Eine Verbesserung der Lieferfähigkeit setze voraus, dass Politik, Krankenkassen und Hersteller gemeinsam Lösungen finden. „Wichtig ist, dass Krankenkassen und Politik akzeptieren, dass ein Mehr an Versorgungssicherheit mit Verteuerung einher geht“, so Bertelsmann.
Was bedeutet der aktuelle Lieferengpass der Fiebersäfte für Kunden in Neheim? Müssen sich Eltern Sorgen machen, dass ihr fieberndes Kind über die Feiertage keinen Fiebersaft erhält?
„Apotheken vor Ort haben für ihre Notdienste zu den Feiertagen und fiebernde Kinder, deren Eltern mit Rezept kommen, einen Vorrat“, macht Maria Bertelsmann ein wenig Hoffnung.
Merz fordert Sofortmaßnahmen
Der Bundestagsabgeordnete für den Hochsauerlandkreis, Friedrich Merz (CDU), hat sich kürzlich mit dem Apotheker Christian Willeke aus Sundern über die Lieferengpässe ausgetauscht.

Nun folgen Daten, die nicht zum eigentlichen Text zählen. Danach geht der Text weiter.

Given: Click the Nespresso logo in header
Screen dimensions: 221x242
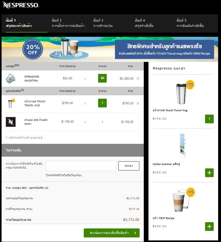Looking at the screenshot, I should point(21,5).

Derzeit sei die Liefersituation für Arzneimittel eine Katastrophe, gerade für die jüngsten Patienten fehlten wichtige Medikamente, so Willeke, Inhaber der Gesundleben Apotheke. Kritik heimischer Apotheker, die Bundesregierung spare die Arzneimittelversorgung kaputt, kommentierte der CDU-Chef wie folgt: „Seit Monaten ist das Problem labiler Lieferketten bekannt, doch die Ampel tut, abgesehen von vagen Ankündigungen, nichts, um in der akuten Krise für Abhilfe zu sorgen.“ Als Union fordere man einen Bund-Länder-Gipfel zu Medikamentenengpässen. „Die Ampel muss das Thema noch vor Jahresende zur Priorität machen“ so Merz.
Es gelte jetzt, Sofortmaßnahmen zu koordinieren, statt dem Chaos in der Arzneimittelversorgung tatenlos zuzuschauen. „Wir brauchen wieder mehr pharmazeutische Industrie mit Produktionsstätten in Deutschland“ fordert der Arnsberger Unionspolitiker.